| Testo di partenza |
————

Diciannove anni prima, i due militavano in un gruppo terrorista di estrema sinistra, ma a un certo punto Laura era scappata dal loro nascondiglio facendo perdere le sue tracce, mentre Ramon e i suoi compagni erano poi stati scoperti.

La lunga passeggiata è l'occasione di dare e ricevere le risposte a interrogativi ancora in piedi e di sciogliere i nodi del passato, in maniera non sempre pacifica. L'incontro è anche l'occasione per sottoporre ad analisi le scelte politiche del passato, facendo emergere la diversità delle visioni del mondo di Laura, di estrazione borghese, e di Ramon, ancora legato agli ideali del popolo e della rivoluzione.

Attraverso Laura e Ramon un'intera nazione si mette di fronte alla propria storia, e forse non solo una nazione, visto che la parabola raccontata dal regista appartiene a molti paesi, così come la disillusione che ne è seguita.

Opera minimalista, sorretta da ottimi dialoghi (in gran parte estremamente naturali) e da due attori molto in parte; solo parzialmente rovinata da un finale che io personalmente ho trovato un po' deludente.

Voto: 3,5/5




La tortue rouge

Il regista Michael Dudok de Wit ci propone un'opera di animazione che è certamente debitrice sia dal punto di vista dei disegni che dell'impianto complessivo alla grande scuola giapponese dello studio Ghibli, che tra l'altro è anche tra i produttori del film.

————

| Materiale fornito |
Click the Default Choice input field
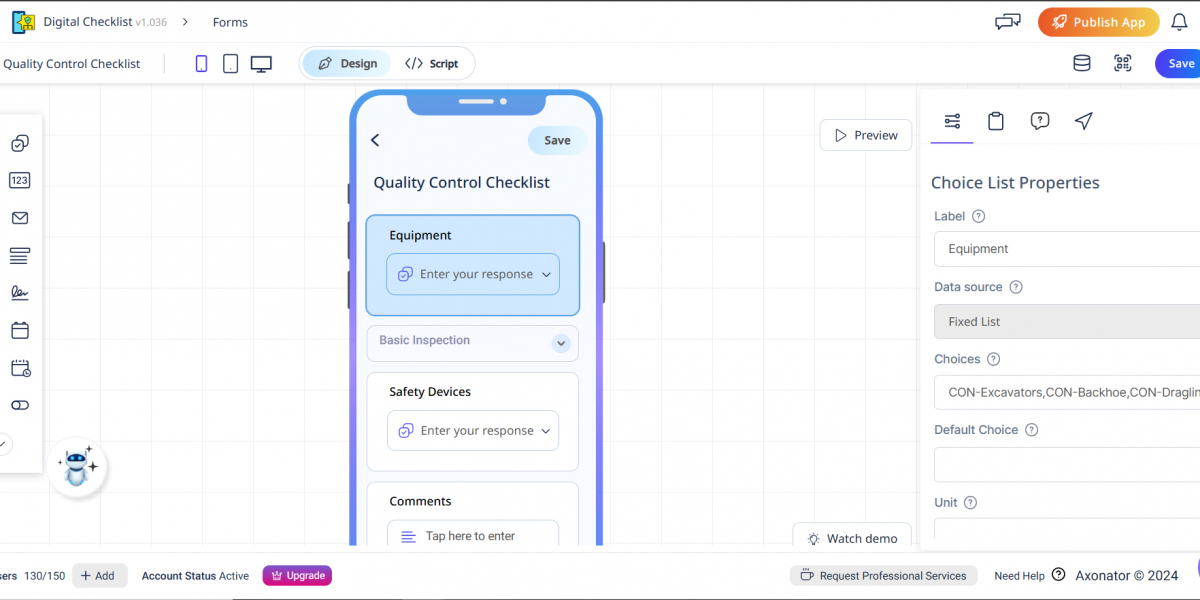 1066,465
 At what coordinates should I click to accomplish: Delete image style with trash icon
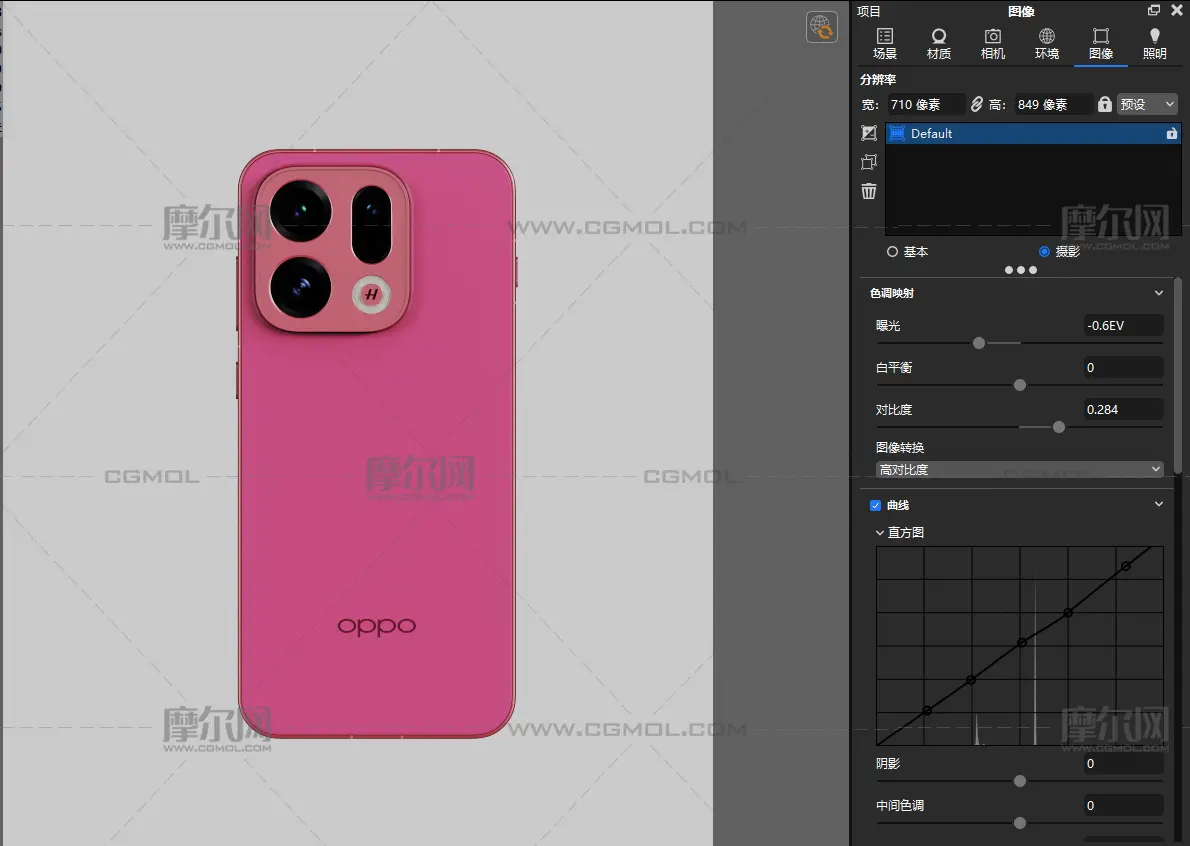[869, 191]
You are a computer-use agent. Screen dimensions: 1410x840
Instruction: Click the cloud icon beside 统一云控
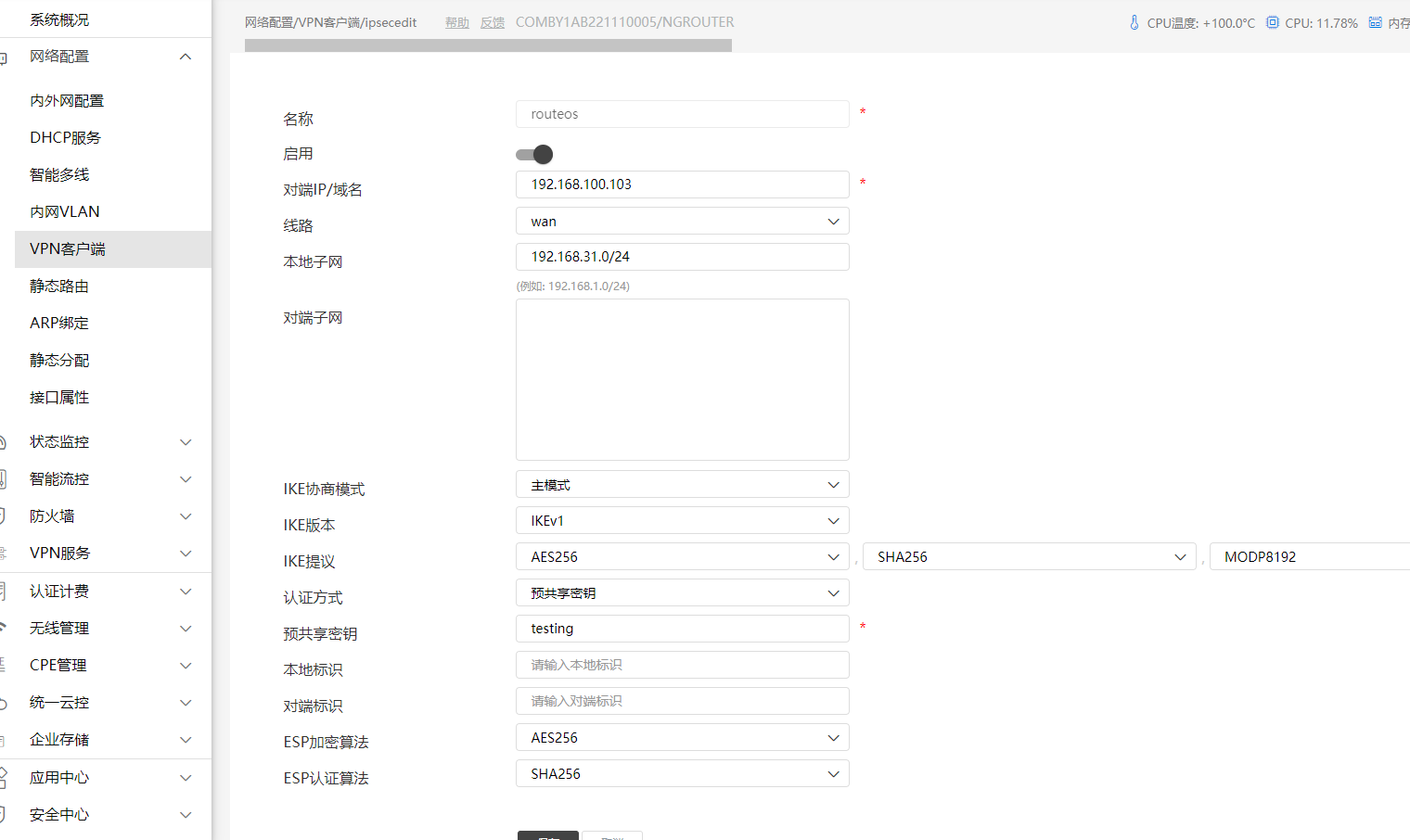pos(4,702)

————

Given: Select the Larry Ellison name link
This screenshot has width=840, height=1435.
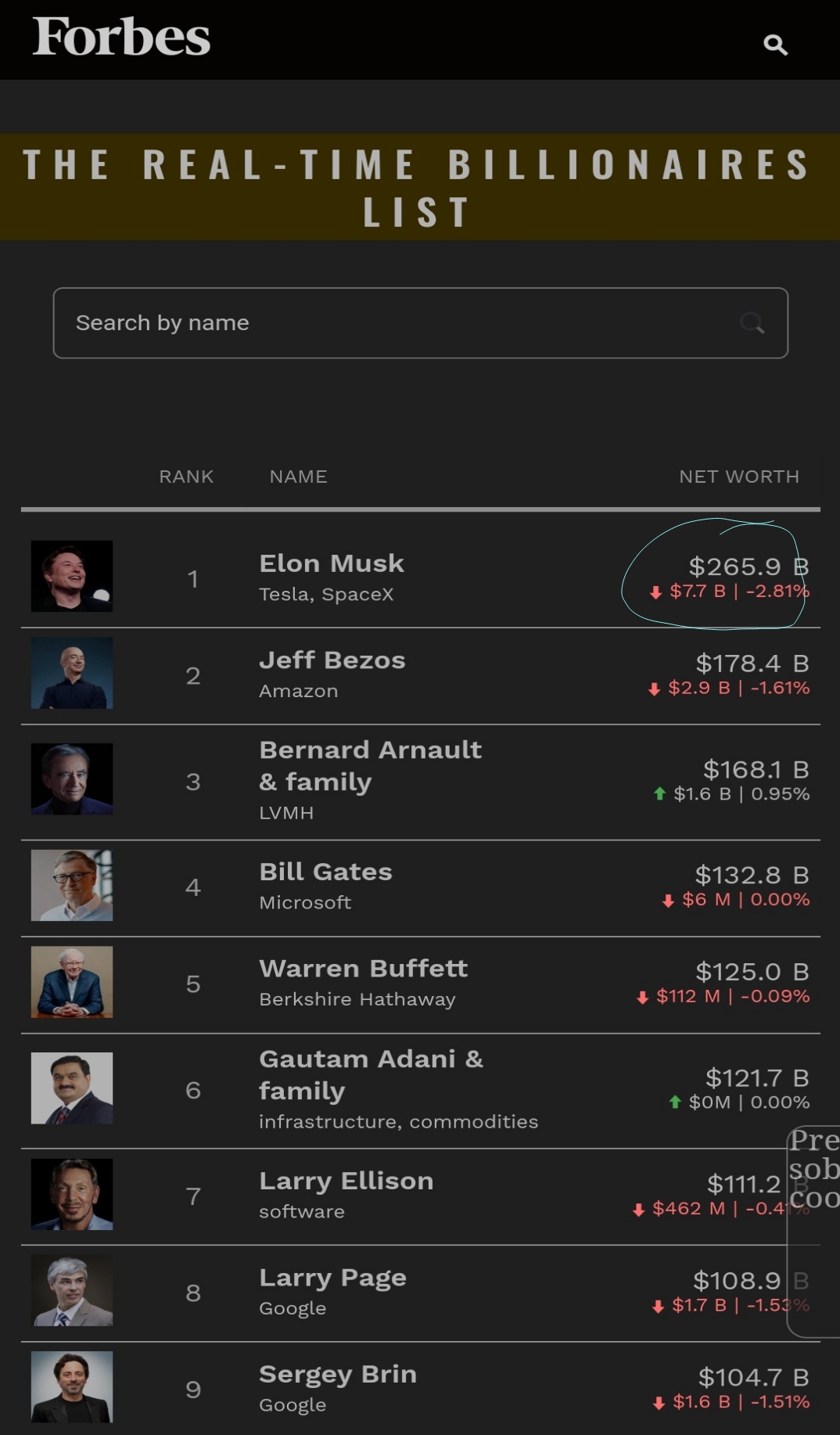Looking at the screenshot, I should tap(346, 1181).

————

| Il tuo compito |
Elenca tutti i nomi propri di persona che compaiono nel testo di partenza.

| Il risultato |
- Laura
- Ramon
- Michael Dudok de Wit